Никонов нехорошо выругался.
- Гардемарин, дистанция от цели до крейсера?
Да что я вам робот, что ли? Или профессиональный диспетчер?
- Сейчас, я только…
- Дистанцию, гардемарин! - зарычал Никонов. - Живо!
- Двадцать четыре мили и сокращается! - выпалил я. - Цель сближается с «Ильиным!
- Евгений Петрович, цель идёт на вас. - сказал Никонов в микрофон уже почти спокойно. Курс Вест-Зюйт-Вест, скорость… о, чёрт, восемь узлов! Да что там на этой шведской посудине за машина?
«Дождь» трясётся всем корпусом. Канонерку бьёт крупная дрожь; в машинное отделение отряжены дополнительно матросы в помощь кочегарам. Младший индежер-механик* Федосеев, хозяин машинного отдедения «Дождя», не вылезает из низов, чередуя молитвы Николе Угоднику с матерными руладами - но всё равно стрелка счётчика механического лага никак не желает переползти за семь с половиной узлов. Где-то там, в тумане, ползёт через пролив шведская шхуна; на перехват её, надрывая машины, летит «Лейтенант Ильин». Но уже ясно, что ему не поспеть - неожиданно ходкая посудина шмыгнёт в лабиринт шхер задолго до того, как на «Ильине» увидят ее. Еще бы… в таком-то тумане…

#* Первичное обер-офицерское звание в Корпусе инженер-механиков флота. Соответствует 10-му классу Табели о рангах (мичман, поручик).

- Что там у Криницкого? Гардемарин Игнациус!

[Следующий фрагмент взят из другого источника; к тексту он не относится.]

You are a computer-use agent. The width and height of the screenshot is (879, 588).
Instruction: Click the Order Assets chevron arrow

Воленька коротко проорал в переговорник и протянул Никольскому коробочку рации. Тот скривился, будто от зубной боли, взял, нажал тангету:
- Гардемарин Романов? Докладывайте.
В рации снова затрещало. Чёрт, Жора, лопух, канал уходит!

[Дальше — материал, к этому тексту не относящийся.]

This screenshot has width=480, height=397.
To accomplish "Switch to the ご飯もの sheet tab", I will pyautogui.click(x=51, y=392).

-Эй, на миноноске! Не слышу ни пса! Гардемарин, мать вашу…м-м-м… гардемарин Семёнов, в чём дело!
Ну конечно, я ещё и виноват! Нашли крайнего! Ну да, не царского же сынка матюкать?..
- Один-четыре, как слышишь? Жора, третий канал, проверь….
Вот теперь -  ясно и чётко!
- Говорите, господин капитан второго ранга, один-четыре на связи.
- Гардемарин Романов? Передайте мичману, идти прежним курсом, обороты - до полного. Сейчас только вы сможете перехватить шхуну. Мы не догоняем, «Ильин» далеко. Отожмите её с веста на зюйд, пусть повернёт на нас - тогда точно поймаем. Как поняли, на миноноске?
- Поняли вас, «Дождь», исполняем. Отбой.
Я выдохнул - про себя, конечно. Ну, хоть связь нормальная, и на том спасибо…
Когда сорок минут назад на экране появилась засветка от неопознанного судна, на мостике «Дождя» приободрились - вот она, цель! Чужак резво бежит поперёк залива; судя по всему, ухитрился выскочить из-за острова Писаари, милях в семи у нас под кормой. Почему мы не увидели его раньше - бог весть; но только злодеи уже были западнее нас, и таким ходом непременно оторвались бы от тихоходной канонерки. Пробили боевую тревогу; обороты подняли до полных. В конце концов, на шхуне о нас не знают - в таком тумане вообще-то логично было бы ползти неспешно, на мягких лапках. Но - ли шведский шкипер непоколебимо уверен в себе, то ли груз его и правда такой «горячий», что он не желает ждать лишней минуты, а только шхуна летит поперёк Выборгского залива так, будто видимость «миллион на миллион». Чёрт, а может у них тоже радар? Нет, бред - в навороченном девайсе есть функция обнаружения радиолокационного облучения;  если аппарат до сих пор не отозвался курлыкающей трелью, то значит никакой радио-сигнатуры, кроме нашей не наблюдается. Да и откуда у шведов радар? Фу ты, ну и чертовщина лезет в голову...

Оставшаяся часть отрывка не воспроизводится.